Court Opinion

ID: 9936661
Source: CourtListenerOpinion
Date Created: 2024-02-09 18:58:29.996561+00
Date Added: 2024-06-11T13:32:25.686531
License: Public Domain

The main opinion says, "[i]n accordance with Harrison [v.Alabama Power Co., 371 So.2d 19, 21 (Ala. 1979)], we hold that consent to extend the time for a hearing on a postjudgment motion does not equate to consent to extend the pendency of the postjudgment motion beyond the 90-day period prescribed by Rule 59.1, Ala. R. Civ. P." 904 So.2d at 295. On the one hand, becauseHarrison is crucially distinguishable from the case now before us, Harrison does not support the holding quoted above. On the other hand, the trial court did lack jurisdiction to enter the amended judgment because the trial court did not purport to enter the amended judgment until after the expiration of the extension effected by the express agreement of the parties and the extension order of the trial court.
The pertinent chronology follows:
March 18, 2002 — Original judgment was entered; March 26, 2002 — George's postjudgment motion was filed; April 4, 2002 — George's amended postjudgment motion was filed; June 18, 2002 — George's motion to extend (with Brenda's lawyer's agreement letter attached) was filed; June 18, 2002 — Extension order was entered by trial court; October 17, 2002 — Hearing was held on George's postjudgment motions; January 16, 2003 — Amended judgment was entered.
In Harrison, the main opinion, the dissent, and the exhibits to the dissent, all published with the opinion, reveal that the only reason the Harrison Court invalidated the extension was that the only evidence of the parties' consent in the record was a recitation of the parties' consent in the extension (continuance) order entered by the trial court. The only cause for the invalidation of the extension in Harrison was, not the content of the parties' consent, but the lack of the parties' documentation of that consent in the record. The critical part of the Harrison holding is its enforcement of "the [Rule 59.1] requirement that the record show the parties' expressconsent." Harrison, 371 So.2d at 21 (first emphasis added; second emphasis original). In the case now before us, the parties' express consent is documented in the record by George's motion for an extension and Brenda's (lawyer's) letter of agreement.
Whether George and Brenda expressly consented to extend the pendency of the postjudgment motion presents us with an *Page 297 
issue of contract, or agreement, interpretation. In the context of the requirement of Rule 59.1 for express consent to an extension of the 90 days for the pendency of the postjudgment motion, Brenda's lawyer's letter agreeing "to extend the ninety (90) day period for the hearing" (emphasis added) was, at worst, simply an ambiguous agreement.
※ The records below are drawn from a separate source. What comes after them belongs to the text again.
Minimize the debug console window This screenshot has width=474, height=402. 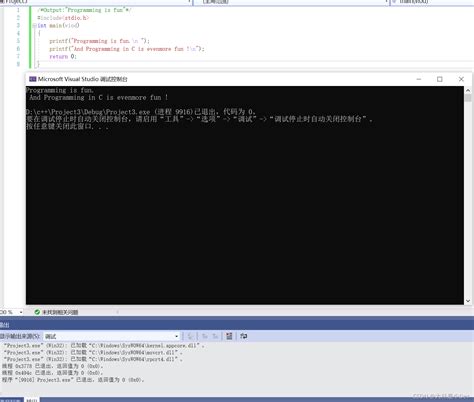(419, 79)
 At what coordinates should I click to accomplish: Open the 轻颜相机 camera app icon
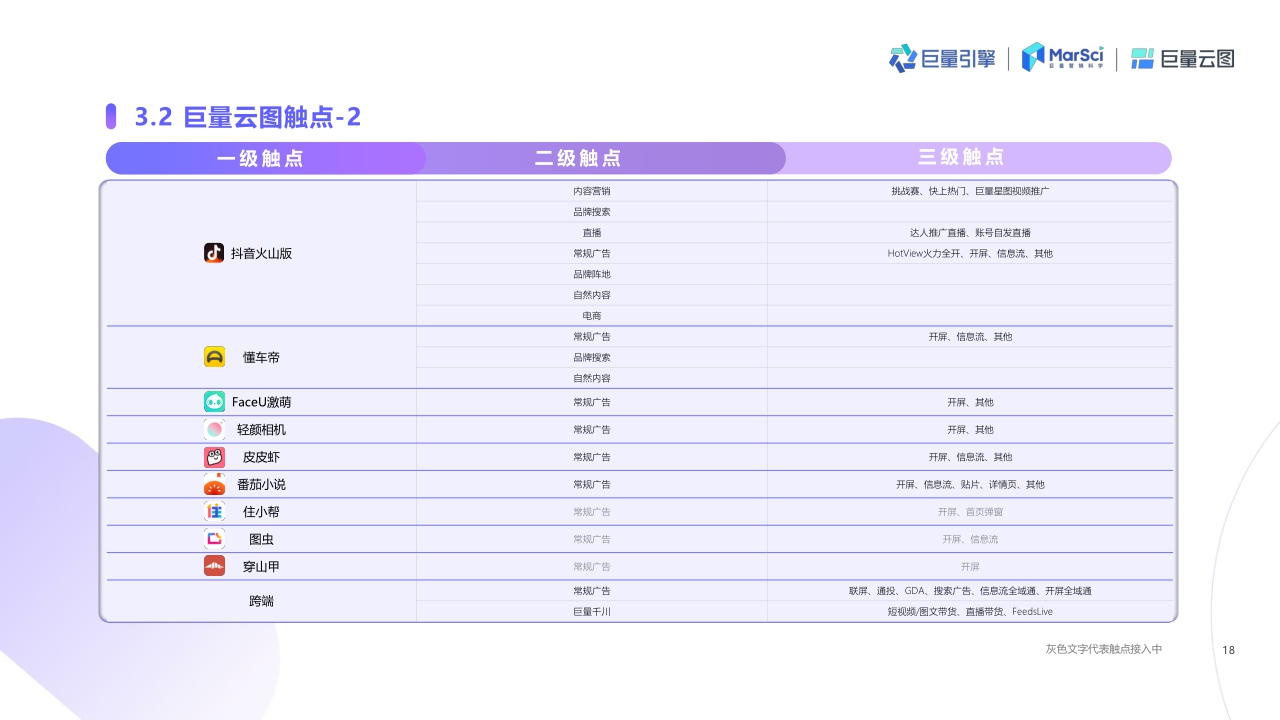214,429

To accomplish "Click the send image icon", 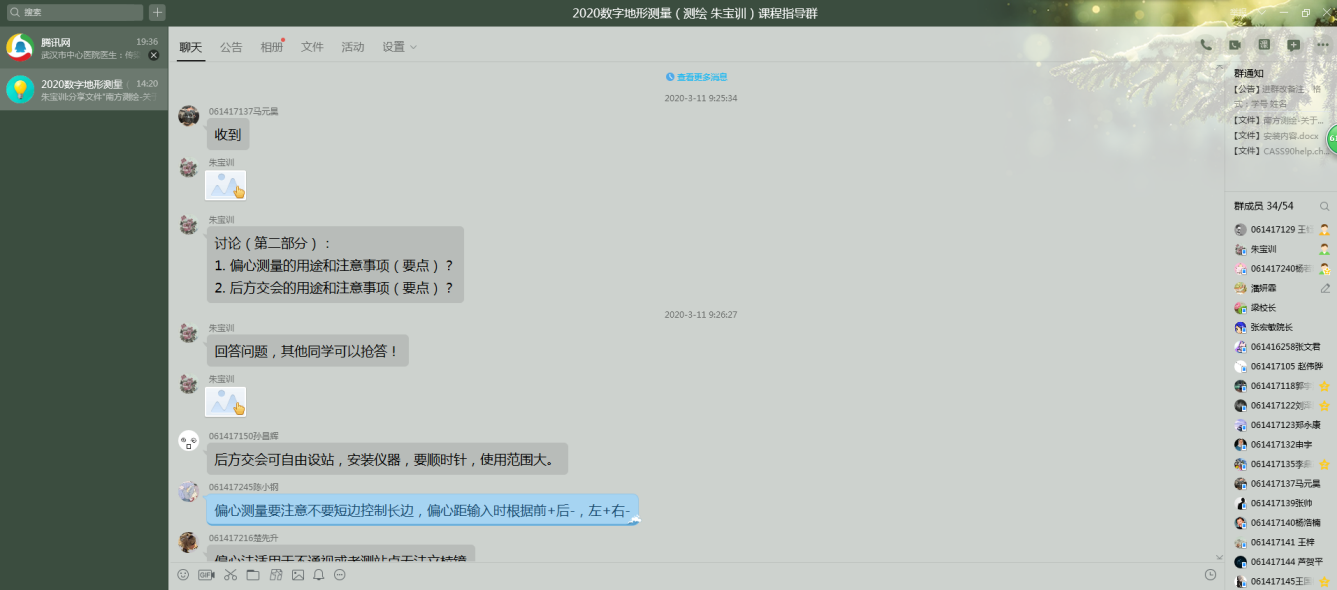I will click(297, 575).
 "`It is our task to give effect to all parts of the contract and to give a reasonable interpretation to all of its provisions. We must strive to determine the intention of the parties which is the polestar of all rules of construction. . . .'" Smith v. Kennesaw Life Accident Ins. Co., 284 Ala. 12, 18, 221 So.2d 372, 377 (1969) (quoting Metropolitan Life Ins. Co. v. Korneghy, 37 Ala.App. 497, 502, 71 So.2d 292, 296 (1954)). While Rule 59.1 requires "the express consent of all the parties," the rule does not absolve us of our responsibility to resolve an ambiguity in such an express agreement in accordance with the standard rules for interpreting agreements. Brenda's lawyer's letter agreeing "to extend the ninety (90) day period for the hearing" on George's postjudgment motion, reasonably interpreted in terms of the obvious intent of the parties, was synonymous with an agreement to extend the 90-day period for the pendency of the postjudgment motion through the date of the hearing, since no lawyer would, in a good faith response to a request for an extension of the time for the pendency of a motion, contemplate a hearing on the motion while he simultaneously contemplated the denial of that motion by operation of law after his response but before the hearing.
However, the result reached by the main opinion is correct because the trial court wasted the extension of the time for the pendency of the postjudgment motion. That is, the trial court did not purport to rule until after, indeed long after, the expiration of the extension, which expired at the end of the day of the hearing on October 17, 2002. The "failure by the trial court to dispose of [the] pending post-judgment motion[s] within the time permitted [by Rule 59.1], or [the] extension thereof, . . . constitute[d] a denial of such motion[s] as of the expiration of the period," Rule 59.1, at the end of the October 17, 2002 hearing day. Therefore, the trial court lacked jurisdiction for its purporting, in effect, to grant George's postjudgment motion by purporting to enter the amended judgment on January 16, 2003.